« Je pense que les peuples ont pris conscience du fait qu’ils avaient des intérêts communs et qu’il y avait des intérêts planétaires qui sont liés à l’existence de la terre, des intérêts que l’on pourrait appeler cosmologiques, dans la mesure où ils concernent le monde dans son ensemble ».
Pierre Bourdieu (1992)


lundi 4 février 2013

Michael Mann The Sources of Social Power. Volume: 3 Global Empires and Revolution, 1890–1945. Volume: 4 Globalizations, 1945–2011

Michael Mann 
The Sources of Social Power 
Volume: 3 Global Empires and Revolution, 1890–1945 
Cambridge University Press
2012

Distinguishing four sources of power – ideological, economic, military and political – this series traces their interrelations throughout human history.
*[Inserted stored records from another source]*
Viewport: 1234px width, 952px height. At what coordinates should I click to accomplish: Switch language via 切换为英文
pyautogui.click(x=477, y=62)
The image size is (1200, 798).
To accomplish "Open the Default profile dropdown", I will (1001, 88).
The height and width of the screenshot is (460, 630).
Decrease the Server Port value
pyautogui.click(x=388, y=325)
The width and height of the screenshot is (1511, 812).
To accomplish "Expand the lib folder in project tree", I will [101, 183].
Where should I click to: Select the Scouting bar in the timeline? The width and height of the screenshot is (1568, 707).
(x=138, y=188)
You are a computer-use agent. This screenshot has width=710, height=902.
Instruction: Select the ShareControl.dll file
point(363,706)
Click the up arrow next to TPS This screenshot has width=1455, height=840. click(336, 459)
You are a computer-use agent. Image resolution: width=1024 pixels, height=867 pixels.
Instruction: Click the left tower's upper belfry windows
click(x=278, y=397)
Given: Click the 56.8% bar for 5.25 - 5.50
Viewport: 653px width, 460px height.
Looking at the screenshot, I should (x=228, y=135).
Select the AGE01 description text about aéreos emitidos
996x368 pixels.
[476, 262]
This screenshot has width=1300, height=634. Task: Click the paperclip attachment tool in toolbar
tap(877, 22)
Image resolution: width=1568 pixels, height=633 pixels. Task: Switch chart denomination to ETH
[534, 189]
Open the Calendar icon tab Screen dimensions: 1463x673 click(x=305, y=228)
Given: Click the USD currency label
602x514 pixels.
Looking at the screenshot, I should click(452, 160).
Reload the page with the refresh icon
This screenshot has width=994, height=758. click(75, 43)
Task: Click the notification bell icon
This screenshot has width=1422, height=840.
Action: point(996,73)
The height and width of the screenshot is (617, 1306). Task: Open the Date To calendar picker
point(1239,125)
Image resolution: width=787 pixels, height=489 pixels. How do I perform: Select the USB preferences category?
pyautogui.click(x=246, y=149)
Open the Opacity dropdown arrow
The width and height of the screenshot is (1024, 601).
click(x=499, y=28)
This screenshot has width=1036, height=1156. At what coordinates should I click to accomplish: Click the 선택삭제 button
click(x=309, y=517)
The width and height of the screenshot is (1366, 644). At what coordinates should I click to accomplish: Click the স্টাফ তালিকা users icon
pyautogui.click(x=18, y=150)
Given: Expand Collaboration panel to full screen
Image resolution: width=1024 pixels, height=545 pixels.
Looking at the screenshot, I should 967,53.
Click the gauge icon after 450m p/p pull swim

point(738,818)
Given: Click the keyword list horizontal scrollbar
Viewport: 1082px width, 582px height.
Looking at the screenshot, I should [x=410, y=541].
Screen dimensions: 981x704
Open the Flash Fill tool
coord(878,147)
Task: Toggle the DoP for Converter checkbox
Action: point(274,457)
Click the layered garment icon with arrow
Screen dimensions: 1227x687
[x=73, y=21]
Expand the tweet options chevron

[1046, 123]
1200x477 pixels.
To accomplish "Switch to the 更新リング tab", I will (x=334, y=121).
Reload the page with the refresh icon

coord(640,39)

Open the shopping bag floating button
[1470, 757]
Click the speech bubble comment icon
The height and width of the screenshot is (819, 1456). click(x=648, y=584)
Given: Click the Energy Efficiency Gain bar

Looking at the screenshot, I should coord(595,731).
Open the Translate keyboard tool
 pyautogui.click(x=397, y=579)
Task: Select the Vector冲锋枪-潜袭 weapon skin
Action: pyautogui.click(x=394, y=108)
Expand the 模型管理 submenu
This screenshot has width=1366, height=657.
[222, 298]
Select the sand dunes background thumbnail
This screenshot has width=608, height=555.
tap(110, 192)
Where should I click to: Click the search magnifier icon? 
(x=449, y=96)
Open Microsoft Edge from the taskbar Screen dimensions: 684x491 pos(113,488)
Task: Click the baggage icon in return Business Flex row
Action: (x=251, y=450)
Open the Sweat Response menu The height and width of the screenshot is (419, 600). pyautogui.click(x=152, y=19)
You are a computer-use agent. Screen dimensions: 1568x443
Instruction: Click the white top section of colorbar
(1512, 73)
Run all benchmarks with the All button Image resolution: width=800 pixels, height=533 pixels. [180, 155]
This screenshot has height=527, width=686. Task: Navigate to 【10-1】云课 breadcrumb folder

This third volume of Michael Mann's analytical history of social power begins with nineteenth-century global empires and continues with a global history of the twentieth century up to 1945. Mann focuses on the interrelated development of capitalism, nation-states and empires. Volume 3 discusses the 'Great Divergence' between the fortunes of the West and the rest of the world; the self-destruction of European and Japanese power in two world wars; the Great Depression; the rise of American and Soviet power; the rivalry between capitalism, socialism and fascism; and the triumph of a reformed and democratic capitalism.

Michael Mann
The Sources of Social Power 
Volume: 4 Globalizations, 1945–2011
Cambridge University Press
2013

Distinguishing four sources of power – ideological, economic, military and political – this series traces their interrelations throughout human history. This fourth volume covers the period from 1945 to the present, focusing on the three major pillars of post-war global order: capitalism, the nation-state system and the sole remaining empire of the world, the United States. In the course of this period, capitalism, nation-states and empires interacted with one another and were transformed. Mann's key argument is that globalization is not just a single process, because there are globalizations of all four sources of social power, each of which has a different rhythm of development. Topics include the rise and beginnings of decline of the American Empire, the fall or transformation of communism (respectively, the Soviet Union and China), the shift from neo-Keynesianism to neoliberalism, and the three great crises emerging in this period – nuclear weapons, the great recession and climate change.